Hukuman penjara mantan Ketua DPR RI itu dipangkas dari 15 tahun menjadi 12 tahun 6 bulan.
“Kabul. Terbukti Pasal 3 jo Pasal 18 UU PTPK jo Pasal 55 Ayat (1) ke-1 KUHP. Pidana penjara selama 12 tahun dan 6 (enam) bulan,” demikian keterangan dari putusan nomor 32 PK/Pid.Sus/2020 yang dikutip dari laman resmi MA, Rabu (2/7/2025).
Selain hukuman penjara, MA juga menetapkan denda Rp 500 juta dengan subsidair 6 bulan kurungan. Setya Novanto juga diwajibkan membayar uang pengganti sebesar 7,3 juta dollar AS, dikurangi Rp 5 miliar yang telah dikembalikan sebelumnya.

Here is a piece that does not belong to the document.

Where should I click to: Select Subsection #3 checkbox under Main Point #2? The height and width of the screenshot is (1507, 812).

“UP USD 7,300,000 dikompensasi sebesar Rp 5.000.000.000,00 yang telah dititipkan oleh terpidana kepada Penyidik KPK dan yang telah disetorkan terpidana, sisa UP Rp 49.052.289.803,00 subsidair 2 tahun penjara,” bunyi putusan tersebut.
Tak hanya itu, MA juga mengurangi masa pencabutan hak politik Setya Novanto dari 5 tahun menjadi 2 tahun 6 bulan setelah menjalani pidana pokok.
KPK Hormati Putusan MA
Komisi Pemberantasan Korupsi (KPK) menyatakan menghormati putusan MA meskipun vonis hukuman Setya Novanto dikurangi.

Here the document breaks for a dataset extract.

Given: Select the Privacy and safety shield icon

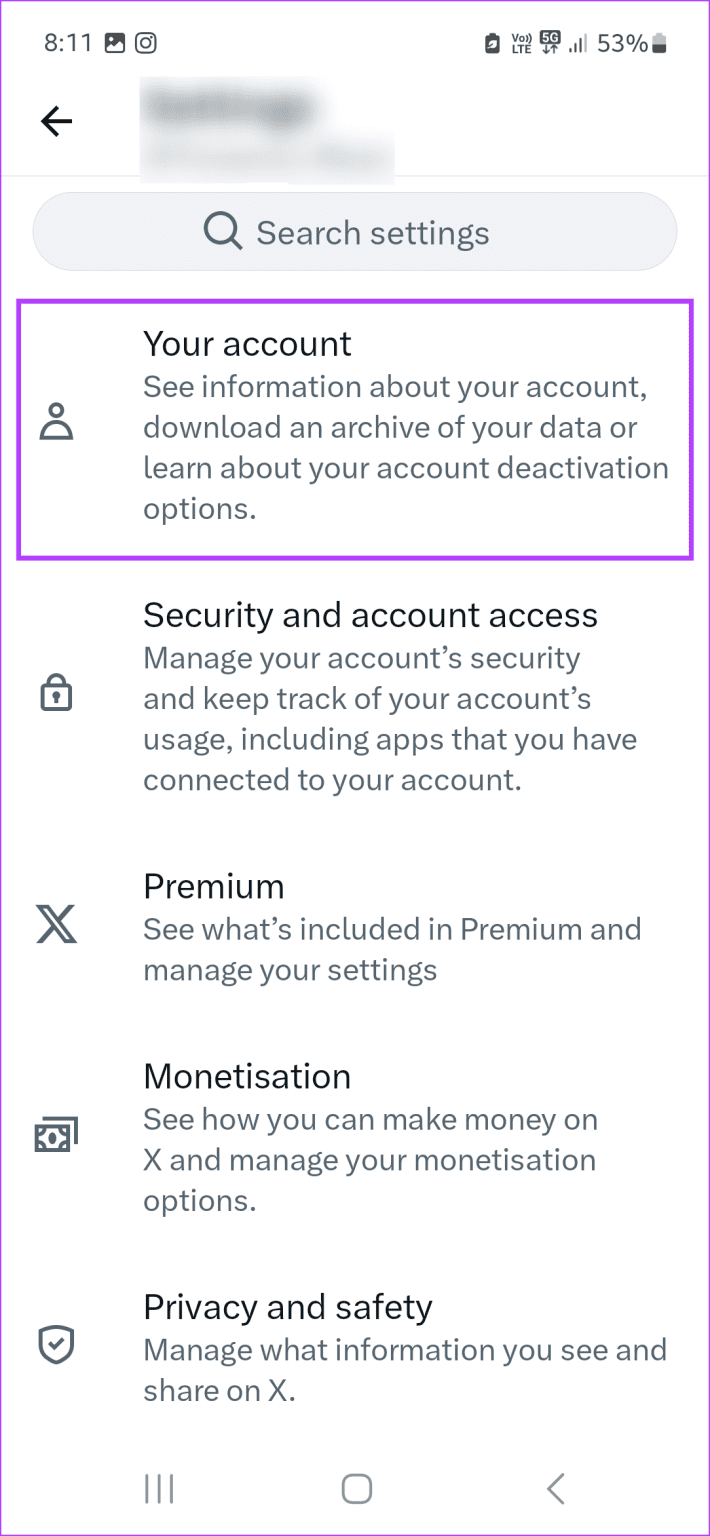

“KPK tetap menghormati putusan PK tersebut meskipun ada pengurangan atas pidana badan,” ujar Wakil Ketua KPK Fitroh Rochayanto, dikutip dari Antara.
Fitroh menambahkan, tidak ada upaya hukum PK yang diberikan kepada KPK untuk mengajukan keberatan atas putusan tersebut.

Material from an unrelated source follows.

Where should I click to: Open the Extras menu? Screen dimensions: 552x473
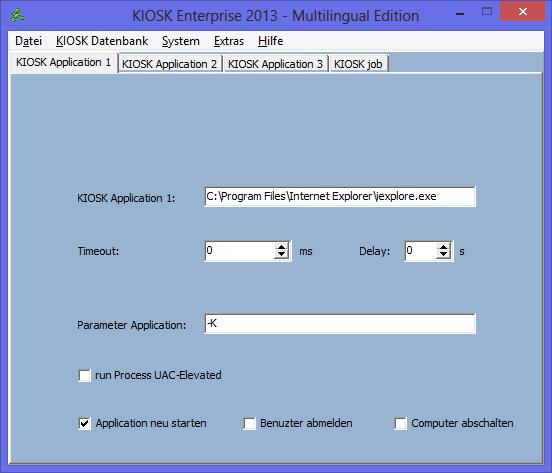[229, 41]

“Karenanya memang tidak ada upaya hukum PK yang diberikan kepada KPK sebagai bentuk keberatan atas putusan PK dimaksud,” kata dia.
Namun, Wakil Ketua KPK Johanis Tanak secara pribadi menilai putusan MA yang mengurangi vonis Setya Novanto tidak dapat diintervensi karena kekuasaan kehakiman bersifat independen.
“Selaku pribadi saya cuma ingin mengatakan bahwa tidak ada seorang pun di negeri ini yang bisa mengintervensi hakim dalam melaksanakan tugasnya karena kekuasaan kehakiman merupakan kekuasaan yang merdeka sebagaimana yang diamanatkan dalam Pasal 24 Ayat 1 UUD 1945,” ungkap Johanis.
Meski begitu, Johanis menegaskan perlunya kesadaran bahwa korupsi adalah kejahatan luar biasa yang harus ditangani dengan cara luar biasa, termasuk dalam proses penegakan hukum hingga pengadilan.
“Oleh karena itu, sudah selayaknya pelaku tindak pidana korupsi dihukum dengan hukuman yang setinggi-tingginya/seberat-beratnya,” tegasnya.